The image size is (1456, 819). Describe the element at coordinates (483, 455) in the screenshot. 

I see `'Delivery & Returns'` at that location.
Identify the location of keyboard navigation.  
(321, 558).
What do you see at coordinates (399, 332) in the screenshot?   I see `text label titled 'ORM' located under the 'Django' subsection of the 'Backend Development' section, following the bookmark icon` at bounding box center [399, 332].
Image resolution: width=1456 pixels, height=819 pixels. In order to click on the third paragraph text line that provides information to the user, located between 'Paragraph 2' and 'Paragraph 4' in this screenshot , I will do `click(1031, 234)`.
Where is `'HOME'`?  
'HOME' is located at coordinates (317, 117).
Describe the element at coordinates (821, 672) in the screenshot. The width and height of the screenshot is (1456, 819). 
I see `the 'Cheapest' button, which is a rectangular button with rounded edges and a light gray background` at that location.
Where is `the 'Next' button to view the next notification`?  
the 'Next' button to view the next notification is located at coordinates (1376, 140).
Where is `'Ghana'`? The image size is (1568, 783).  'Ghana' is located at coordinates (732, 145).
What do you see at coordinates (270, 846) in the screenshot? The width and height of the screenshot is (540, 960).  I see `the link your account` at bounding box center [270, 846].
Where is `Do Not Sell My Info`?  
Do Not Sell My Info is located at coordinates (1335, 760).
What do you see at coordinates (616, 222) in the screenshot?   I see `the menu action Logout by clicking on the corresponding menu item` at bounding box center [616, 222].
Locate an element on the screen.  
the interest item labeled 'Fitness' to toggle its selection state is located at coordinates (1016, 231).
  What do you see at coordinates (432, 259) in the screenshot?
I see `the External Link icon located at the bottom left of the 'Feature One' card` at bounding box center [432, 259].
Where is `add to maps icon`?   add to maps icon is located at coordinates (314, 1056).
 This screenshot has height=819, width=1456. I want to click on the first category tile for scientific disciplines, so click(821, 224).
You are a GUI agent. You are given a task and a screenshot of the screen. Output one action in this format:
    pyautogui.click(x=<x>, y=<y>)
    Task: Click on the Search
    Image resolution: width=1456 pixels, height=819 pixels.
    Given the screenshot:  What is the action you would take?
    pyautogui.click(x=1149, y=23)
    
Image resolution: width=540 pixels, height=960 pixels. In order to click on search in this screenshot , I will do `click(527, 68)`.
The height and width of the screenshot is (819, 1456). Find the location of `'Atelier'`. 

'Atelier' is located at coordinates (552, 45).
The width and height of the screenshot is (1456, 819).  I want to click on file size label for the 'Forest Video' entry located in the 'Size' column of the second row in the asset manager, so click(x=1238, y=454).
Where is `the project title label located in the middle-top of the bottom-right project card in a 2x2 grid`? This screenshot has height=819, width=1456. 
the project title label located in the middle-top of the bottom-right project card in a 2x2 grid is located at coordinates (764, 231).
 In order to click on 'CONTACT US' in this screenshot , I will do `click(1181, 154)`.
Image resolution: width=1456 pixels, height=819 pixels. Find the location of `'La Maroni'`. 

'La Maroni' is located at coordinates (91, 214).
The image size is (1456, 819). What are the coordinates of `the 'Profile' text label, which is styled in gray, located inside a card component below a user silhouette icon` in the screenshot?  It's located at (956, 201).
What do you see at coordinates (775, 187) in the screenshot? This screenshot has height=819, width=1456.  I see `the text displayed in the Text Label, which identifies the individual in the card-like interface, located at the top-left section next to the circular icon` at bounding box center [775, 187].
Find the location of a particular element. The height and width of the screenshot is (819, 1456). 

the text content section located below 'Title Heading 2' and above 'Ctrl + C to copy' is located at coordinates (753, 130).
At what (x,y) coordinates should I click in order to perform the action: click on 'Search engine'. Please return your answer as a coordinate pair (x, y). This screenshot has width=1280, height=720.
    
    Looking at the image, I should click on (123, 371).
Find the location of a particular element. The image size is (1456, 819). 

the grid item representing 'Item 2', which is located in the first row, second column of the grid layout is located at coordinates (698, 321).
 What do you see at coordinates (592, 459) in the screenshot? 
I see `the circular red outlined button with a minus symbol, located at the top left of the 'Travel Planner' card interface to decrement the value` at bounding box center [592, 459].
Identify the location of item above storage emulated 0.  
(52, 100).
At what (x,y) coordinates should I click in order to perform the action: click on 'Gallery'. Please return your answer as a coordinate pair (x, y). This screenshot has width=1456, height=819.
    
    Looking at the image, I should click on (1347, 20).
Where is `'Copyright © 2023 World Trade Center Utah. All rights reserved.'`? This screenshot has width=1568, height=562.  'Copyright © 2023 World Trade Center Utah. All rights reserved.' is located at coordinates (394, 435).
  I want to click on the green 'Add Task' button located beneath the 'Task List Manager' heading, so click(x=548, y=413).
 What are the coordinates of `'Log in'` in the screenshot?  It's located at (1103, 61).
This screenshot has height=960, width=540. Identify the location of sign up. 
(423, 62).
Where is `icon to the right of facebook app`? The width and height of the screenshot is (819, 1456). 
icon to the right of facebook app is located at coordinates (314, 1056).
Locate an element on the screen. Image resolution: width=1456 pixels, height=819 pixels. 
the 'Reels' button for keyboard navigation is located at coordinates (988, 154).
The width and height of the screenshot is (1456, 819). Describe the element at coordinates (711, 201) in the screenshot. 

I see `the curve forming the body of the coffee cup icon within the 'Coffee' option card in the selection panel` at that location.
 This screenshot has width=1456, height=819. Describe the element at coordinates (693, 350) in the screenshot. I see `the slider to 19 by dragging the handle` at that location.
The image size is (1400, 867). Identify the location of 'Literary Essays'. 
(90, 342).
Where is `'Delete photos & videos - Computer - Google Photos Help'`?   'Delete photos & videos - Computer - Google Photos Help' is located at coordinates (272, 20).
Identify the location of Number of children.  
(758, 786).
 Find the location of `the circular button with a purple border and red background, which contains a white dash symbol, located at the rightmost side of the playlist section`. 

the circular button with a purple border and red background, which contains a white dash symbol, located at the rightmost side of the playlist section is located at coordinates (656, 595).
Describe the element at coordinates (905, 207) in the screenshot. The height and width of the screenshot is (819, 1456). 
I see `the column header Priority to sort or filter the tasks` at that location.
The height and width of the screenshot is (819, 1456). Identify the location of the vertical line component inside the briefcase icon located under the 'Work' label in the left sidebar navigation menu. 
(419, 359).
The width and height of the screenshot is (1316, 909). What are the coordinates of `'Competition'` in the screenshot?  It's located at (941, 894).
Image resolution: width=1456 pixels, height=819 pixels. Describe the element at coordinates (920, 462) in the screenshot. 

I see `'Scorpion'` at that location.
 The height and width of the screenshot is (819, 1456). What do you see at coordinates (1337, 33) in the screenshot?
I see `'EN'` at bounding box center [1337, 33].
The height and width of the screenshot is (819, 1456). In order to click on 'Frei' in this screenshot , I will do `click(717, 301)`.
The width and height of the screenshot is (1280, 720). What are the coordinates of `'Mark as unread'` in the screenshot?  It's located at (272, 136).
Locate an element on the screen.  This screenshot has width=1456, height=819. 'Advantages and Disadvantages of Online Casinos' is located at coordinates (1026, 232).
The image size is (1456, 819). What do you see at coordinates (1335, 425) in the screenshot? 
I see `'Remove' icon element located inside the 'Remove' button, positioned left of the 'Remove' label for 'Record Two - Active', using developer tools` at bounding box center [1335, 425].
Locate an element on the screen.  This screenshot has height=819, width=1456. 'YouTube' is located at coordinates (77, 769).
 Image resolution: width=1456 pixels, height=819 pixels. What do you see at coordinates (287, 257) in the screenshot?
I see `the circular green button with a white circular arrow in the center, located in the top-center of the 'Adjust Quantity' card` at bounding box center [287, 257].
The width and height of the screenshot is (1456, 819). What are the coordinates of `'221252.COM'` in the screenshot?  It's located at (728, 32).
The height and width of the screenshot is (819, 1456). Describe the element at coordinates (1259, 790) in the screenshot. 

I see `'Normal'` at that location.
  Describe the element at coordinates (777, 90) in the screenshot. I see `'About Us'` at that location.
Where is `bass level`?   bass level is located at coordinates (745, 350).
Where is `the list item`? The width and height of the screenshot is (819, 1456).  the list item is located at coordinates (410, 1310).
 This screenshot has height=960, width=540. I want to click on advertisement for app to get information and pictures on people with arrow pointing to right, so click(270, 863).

**Gegeven opdracht**
Schrijf de regels van de regel met "The height and width of the screenshot is (819, 1456). Describe" tot en met de regel met "coordinates (745, 350)." opnieuw uit en vervang daarin "Where is" door "Where can I find".

**Antwoord op opgave**
The height and width of the screenshot is (819, 1456). Describe the element at coordinates (1259, 790) in the screenshot. 

I see `'Normal'` at that location.
  Describe the element at coordinates (777, 90) in the screenshot. I see `'About Us'` at that location.
Where can I find `bass level`?   bass level is located at coordinates (745, 350).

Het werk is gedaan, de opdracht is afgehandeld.